═════ Extrait du document

Aristote évoque la question du passage de l'un à l'autre en invoquant ce que nous appellerions peut-être aujourd'hui l'état de conscience : l'incontinent, l’absent à soi, agit donc à la manière d'un dormeur, d'un fou ou d'un ivrogne. (On pourra se référer à EN 1147a12 ) Dans tous les cas il y a une forme de conscience mais elle échappe au « savoir vrai » encore faudrait-il s'attarder sur ce que l'on entend par « savoir vrai ». Aristote insiste sur la perte d'un certain contrôle finalement, un vacillement, incriminant ce qu'il y a tout lieu de concevoir comme l'émotion. Nos émotions comme la source de notre incontinence ! Pour autant elles ne peuvent être accusées de tous les maux. Platon dans Lois rappelle que l’incontinent c'est aussi celui qui sort des sentiers battus et donne la possibilité au nouveau de surgir. D'un point de vue symbolique il est à ce titre judicieux de se demander dans quelle mesure la convoitise de l'Eve biblique n'est pas finalement la source de l'intelligence de l'homme ; le fameux fruit défendu une fois consommé avait donné la faculté du discernement après tout...
Alors comment faire en sorte que la présence à soi soit continue ? On s'éveille du sommeil, l'ivresse s'évanouit, la folie se guérit...Retour à soi, la façon demeure un profond mystère nous semble-t-il. C'est toute la question de la pratique et de la théorie qui vient ici : Aristote pense qu'avec l'habitude l'on parvient à demeurer à soi ; du reste la philosophie des anciens était moins un savoir qu'une pratique. Il en va jusqu'aux expériences mystiques de Plotin sur lesquelles il ne saurait être question de spéculer ici. Simplement, s'agissant d'états d'esprit comme nous l'avions dit, il y aurait peut-être une grand travail d'analyse et de réflexion philosophique à leur propos en songeant à leur conséquences ; en effet, l'Idéal Platonique n'est pas non plus sans poser la question fondamentale du poids du particulier contre celui du général, aussi la vision du Beau telle que rendue dans le Banquet interpelle quant à la place de l'individu désireux par nature de préserver son intégrité. Dès lors, comment faire pour que nos actes aillent toujours vers le beau en soi, mais aussi le beau pour soi et donc le beau pour autrui ; l'Idéal ne laisse pas de place semble-t-il à la réciprocité. Cet Idéal laisse-t-il finalement de la place à la présence à soi ?

6 commentaires:

Anonyme a dit…

L’absence à soi est synonyme de vide et néant. La présence à soi c'est être capable de reconnaitre ce que l'on est et non jouer à être. C'est cesser de penser que le mal c'est l'autre, et que nous, nous sommes bien pensant ! Oser être soi c'est s'exprimer en dehors des majorités, comprendre l'autre par ces détails qui le font..

══════════

■ Tâche demandée A
Dans les enregistrements, renommez « Task » en « Instruction » dans la partie qui commence à la ligne contenant « Uncheck the 预览 preview checkbox » et se termine à la fin des enregistrements, puis redonnez uniquement ces lignes, le reste étant inchangé. Laissez les images hors de la réponse.

═════ Données

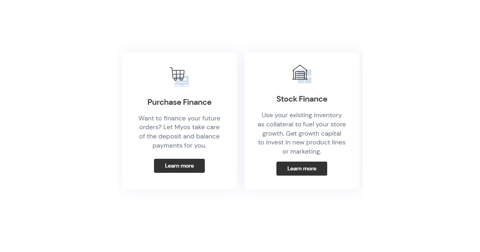Viewport: 480px width, 252px height.
Task: Click empty space in Purchase Finance card bottom
Action: point(179,181)
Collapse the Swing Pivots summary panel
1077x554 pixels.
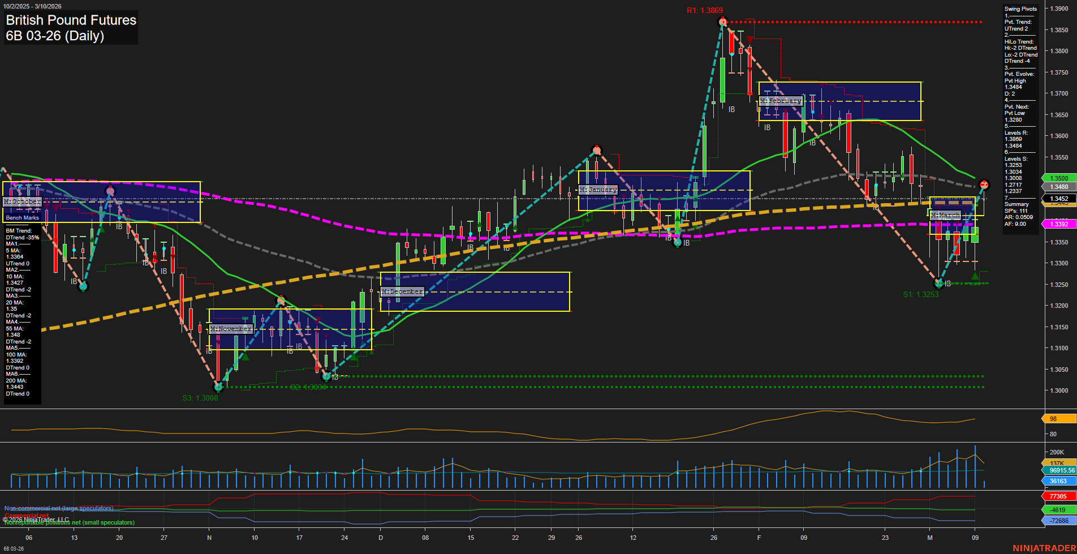(1019, 8)
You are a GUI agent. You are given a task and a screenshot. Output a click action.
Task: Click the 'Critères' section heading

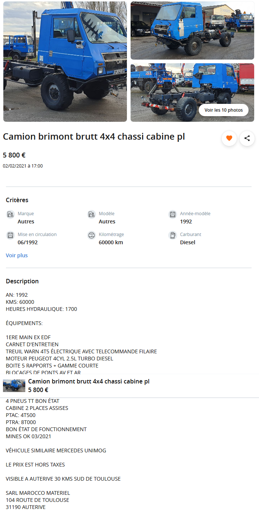pyautogui.click(x=17, y=200)
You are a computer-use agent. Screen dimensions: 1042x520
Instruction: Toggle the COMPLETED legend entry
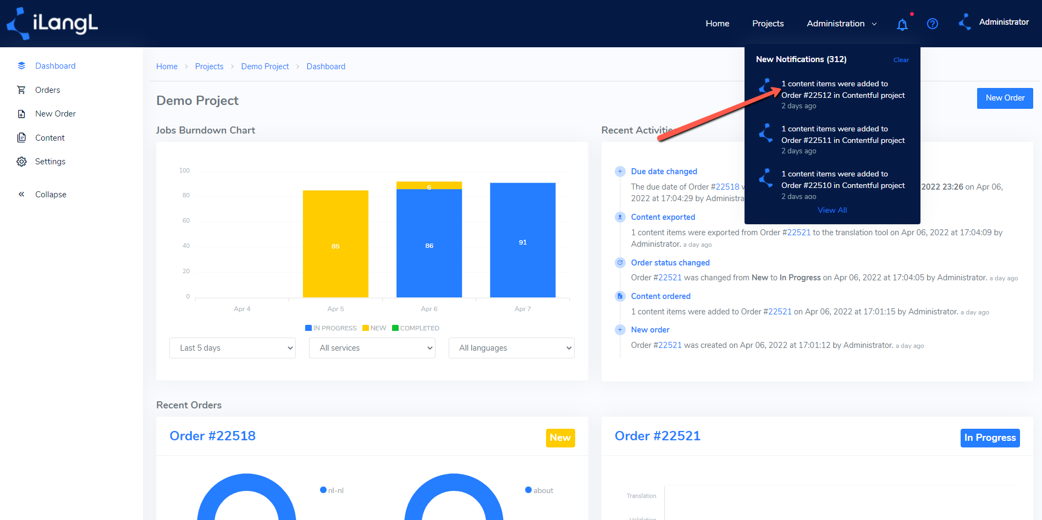point(416,328)
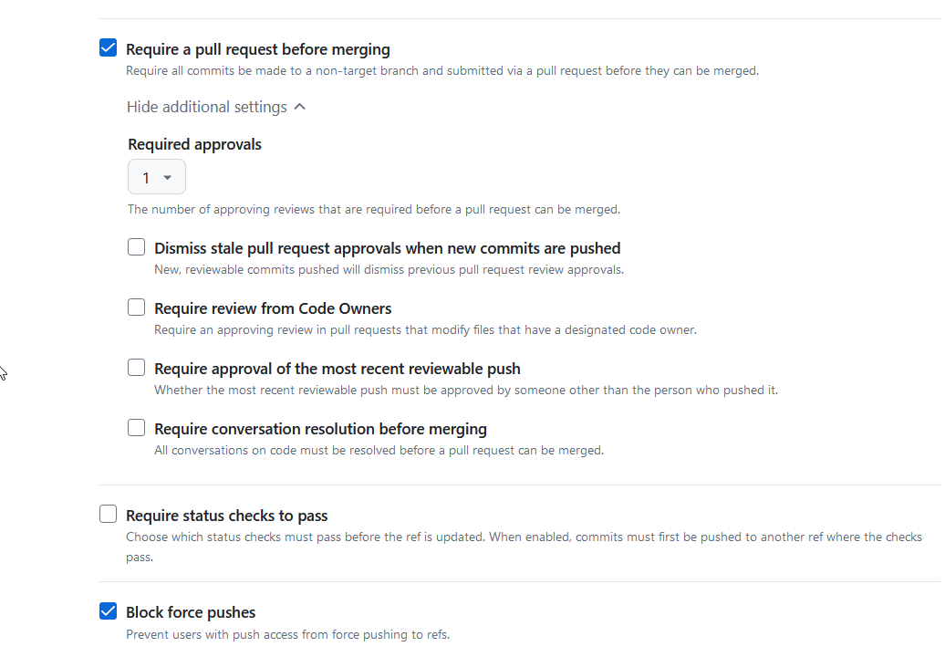The image size is (945, 657).
Task: Tick the Require review from Code Owners checkbox
Action: pyautogui.click(x=137, y=308)
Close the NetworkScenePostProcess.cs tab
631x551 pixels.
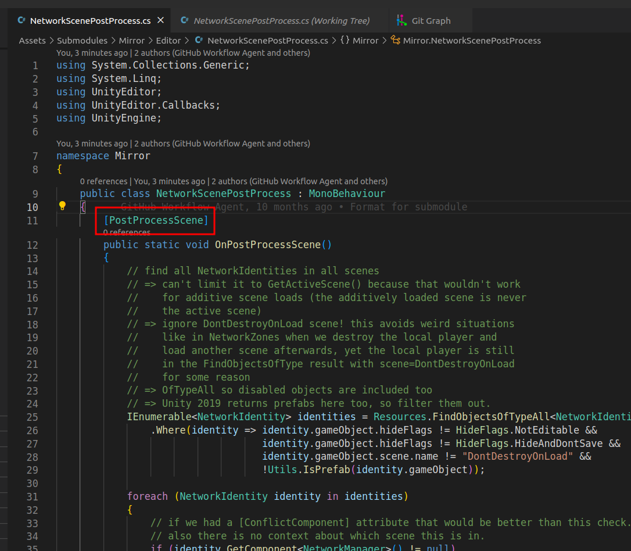pos(160,20)

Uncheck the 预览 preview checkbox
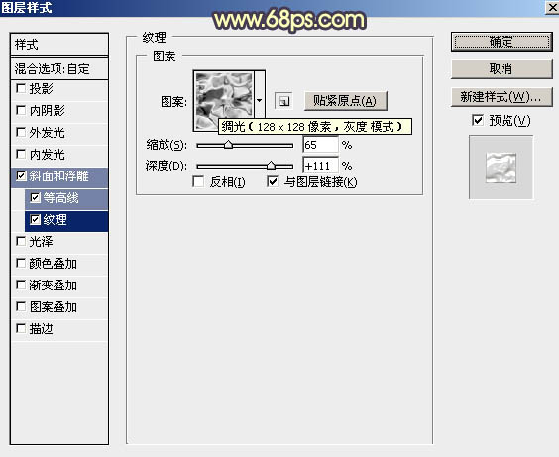[478, 121]
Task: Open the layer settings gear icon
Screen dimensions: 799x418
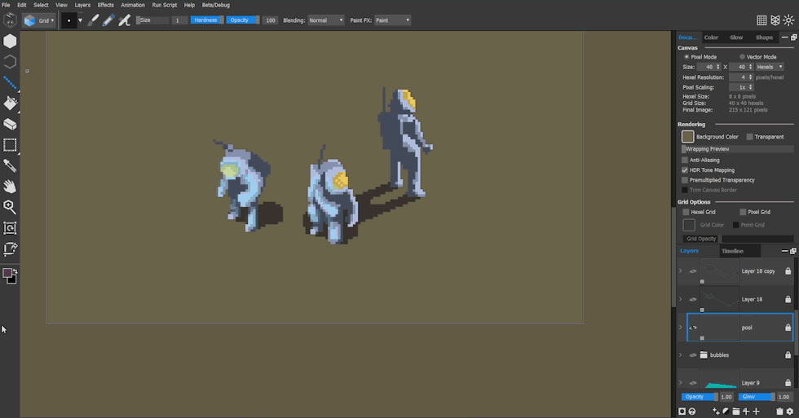Action: click(789, 411)
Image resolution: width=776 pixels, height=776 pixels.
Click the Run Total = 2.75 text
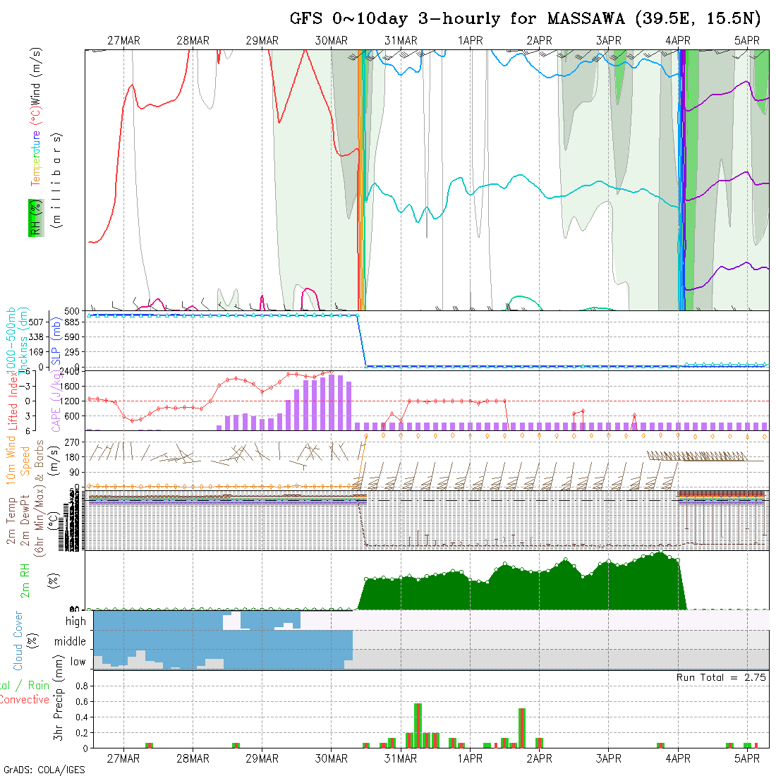point(721,677)
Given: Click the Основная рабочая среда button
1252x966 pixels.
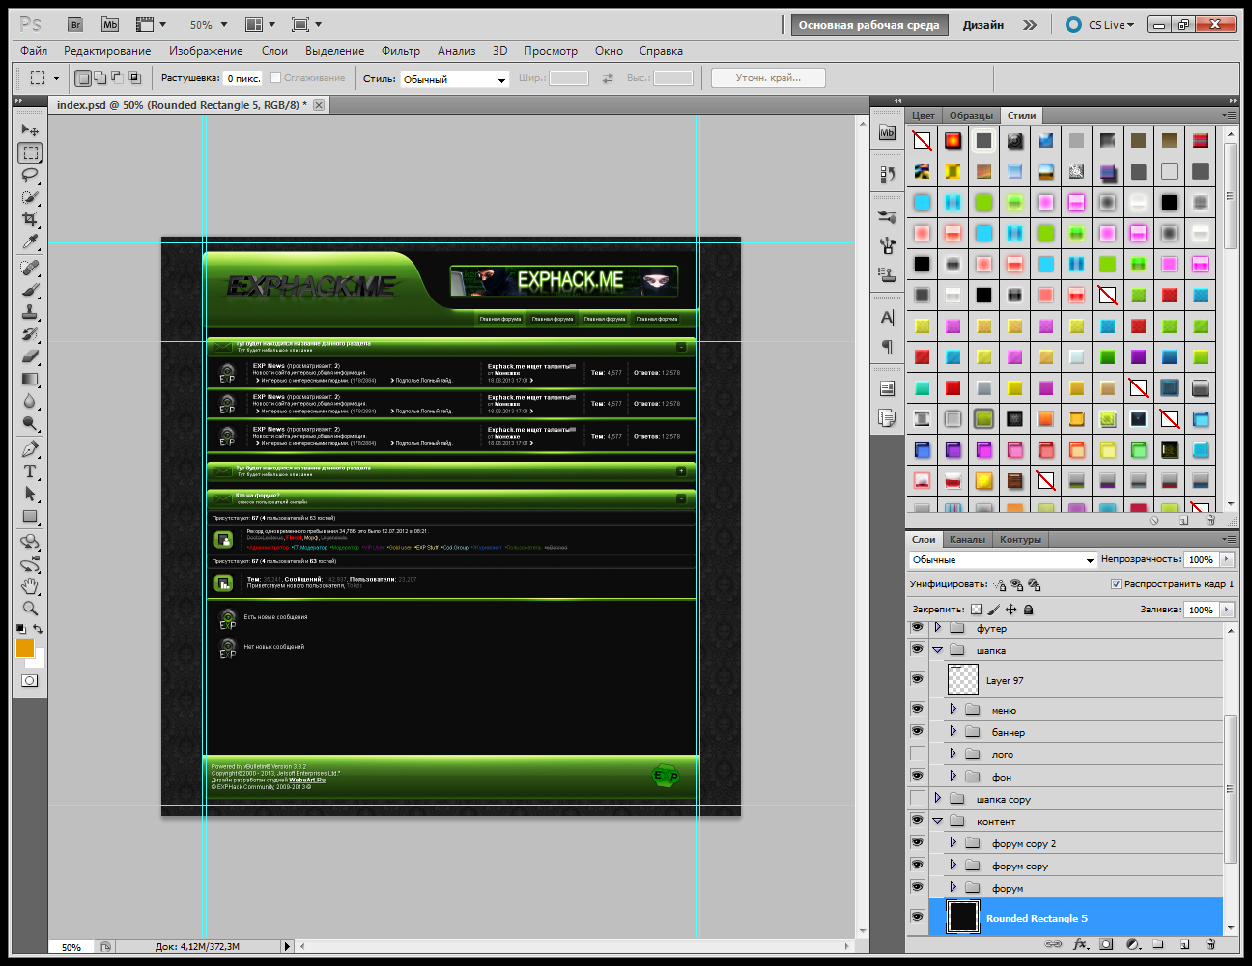Looking at the screenshot, I should [x=868, y=25].
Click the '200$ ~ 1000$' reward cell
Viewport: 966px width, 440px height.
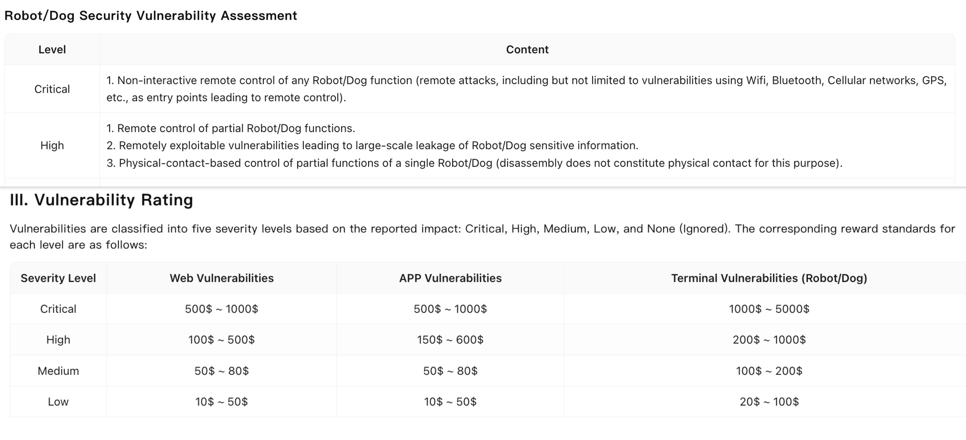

══════════

■ Tâche demandée B
D'après l'extrait sur la présence à soi, comment Aristote pense-t-il que l'on parvient à demeurer à soi ?

■ Réponse détaillée A
Uncheck the 预览 preview checkbox
[478, 121]
Instruction: Open the layer settings gear icon
Screen dimensions: 799x418
Action: click(789, 411)
Image resolution: width=776 pixels, height=776 pixels.
Click the Run Total = 2.75 text
point(721,677)
Given: Click the Основная рабочая среда button
1252x966 pixels.
Looking at the screenshot, I should [x=868, y=25].
Click the '200$ ~ 1000$' reward cell
Viewport: 966px width, 440px height.

■ Réponse détaillée B
Avec l'habitude.